How to secure press for your business

17 April 2024

When trying to get press for your business, you must first ask yourself: Why do you want press? What’s the goal? It cannot just be ego.

If media coverage is your goal, then you need to be specific before you start pitching. Think about your goals. What is attainable? Can you outline who you want to target and why?

If you want to increase brand awareness amongst your target consumer then you want to go where they hang out. A beauty brand, for example, that wants to drive more revenue or conversions, would want to target a consumer media brand. (Think beauty magazines or digital websites.) This also extends beyond traditional media to social media influencers and content creators. You can pitch your products for their shows, gifting guides and more.

If you want to find new investors and grow your brand in the business community, you want to go where investors hang out. (Think business publications, Twitter, podcasts, etc.) Expand your point of view on how and where you’re pitching. Don’t just pitch websites. Think about local newspapers, content creators and more—and craft your pitch based on the platform. 

Connecting with reporters

Once you have identified your goal and what specifically the outcome of your pitch is, whether that’s increasing brand awareness or attracting angel investors, then you need to find a reporter that covers things similar to that story you want to be covered. Or you can find an editor that oversees a specific section. 

Set up a Google News alert with names of publications, podcasts and digital places that you want to be covered in so you can see who’s writing what and when. You’ll get familiar with reporters and what they are writing about on a regular basis.

It helps over the long run to build up relationships with reporters over time, especially on social media. 

Crafting an interesting pitch

Think about why the publication should cover you. What’s the moment? What is the story? What’s going to drive viewership or traffic for them?

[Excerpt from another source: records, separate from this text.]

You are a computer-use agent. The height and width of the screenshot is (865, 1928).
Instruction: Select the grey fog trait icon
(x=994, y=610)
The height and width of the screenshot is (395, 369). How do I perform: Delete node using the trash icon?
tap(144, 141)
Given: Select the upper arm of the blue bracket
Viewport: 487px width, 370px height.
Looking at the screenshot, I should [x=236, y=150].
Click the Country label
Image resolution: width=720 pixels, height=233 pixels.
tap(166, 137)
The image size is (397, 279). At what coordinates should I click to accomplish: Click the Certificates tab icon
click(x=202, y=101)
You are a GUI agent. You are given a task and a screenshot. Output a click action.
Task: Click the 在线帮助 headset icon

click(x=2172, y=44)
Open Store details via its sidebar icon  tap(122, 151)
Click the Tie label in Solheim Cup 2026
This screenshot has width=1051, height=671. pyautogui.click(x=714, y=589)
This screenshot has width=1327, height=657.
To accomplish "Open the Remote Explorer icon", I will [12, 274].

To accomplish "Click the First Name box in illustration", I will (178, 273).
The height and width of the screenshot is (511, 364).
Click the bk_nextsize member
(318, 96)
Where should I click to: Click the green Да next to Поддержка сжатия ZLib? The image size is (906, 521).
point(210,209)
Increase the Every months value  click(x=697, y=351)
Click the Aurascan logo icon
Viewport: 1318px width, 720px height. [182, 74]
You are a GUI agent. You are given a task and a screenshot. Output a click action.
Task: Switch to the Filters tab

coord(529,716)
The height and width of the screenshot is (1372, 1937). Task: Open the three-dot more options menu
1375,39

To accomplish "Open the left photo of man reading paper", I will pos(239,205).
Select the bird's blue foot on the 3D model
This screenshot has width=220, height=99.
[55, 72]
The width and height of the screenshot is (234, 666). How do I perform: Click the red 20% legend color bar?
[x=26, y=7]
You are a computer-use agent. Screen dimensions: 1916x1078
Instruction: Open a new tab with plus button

Your pitch needs to come with something newsworthy. Maybe you’ve launched a new product or have a product that’s being distributed in a new place that’s a big deal. For example, let’s say your brand is now being distributed at Whole Foods in the south. You could pitch every newspaper in the south where one of the stores is located. You could also pitch local creators and local radio stations where those stores are located.

You can pitch national news brands, too, but you’re more likely to get covered in the places where your business is. Especially if your goal is to drive audience awareness.

Another good example is offering exclusives. Reporters love exclusives. This is when you give them information exclusively if they cover it. (Editor’s note: you can’t tell everybody they’re getting an exclusive. That’s an industry no-no—that will get you black listed.)

If you want to give them information that’s not been released yet, you can offer an embargo. (i.e. we’re announcing this partnership with Ulta but it’s under embargo until Friday at 9:00 am). Movies and TV shows are really good at this.

When to pitch your stories

Timing is important. You want to send your press releases and your pitches in the morning. That’s when inboxes are being skimmed through and plans are being made in the day. Send your pitches on Monday or Tuesday because then you have time to follow up later in the week. Reporters are busy people, so a couple of follow-ups may be necessary. 

Have a specific call-to-action for the reporter or editor. What are you asking of them?

How to write the email pitch

Start with your lead. This is what’s newsworthy. Put it in the subject line.

Add your call of action. What do you want the journalist to do? Product review? Interview? Mentioning your company in a story? Asking for you to comment as an expert for a story?

Make sure that your intention is as clear as possible. Do not write a six-paragraph email making that person get all the way to the end to get to your ask. Put it at the top. Be clear about your value proposition, or what your special sauce is to attract consumers to your business. This is where you show them why they should be interested in your story. Add some data, add some meat to it. You need to differentiate yourself against the hundreds of stories they receive every week. 

You should also include an option to make sure they have some original content. Can they get an interview with you or someone on your team?

Pro tip: create a PR kit in Dropbox with headshots, formal and informal, stats about the company, logos and assets, key messages and talking points, and anything else that will help them promote the story.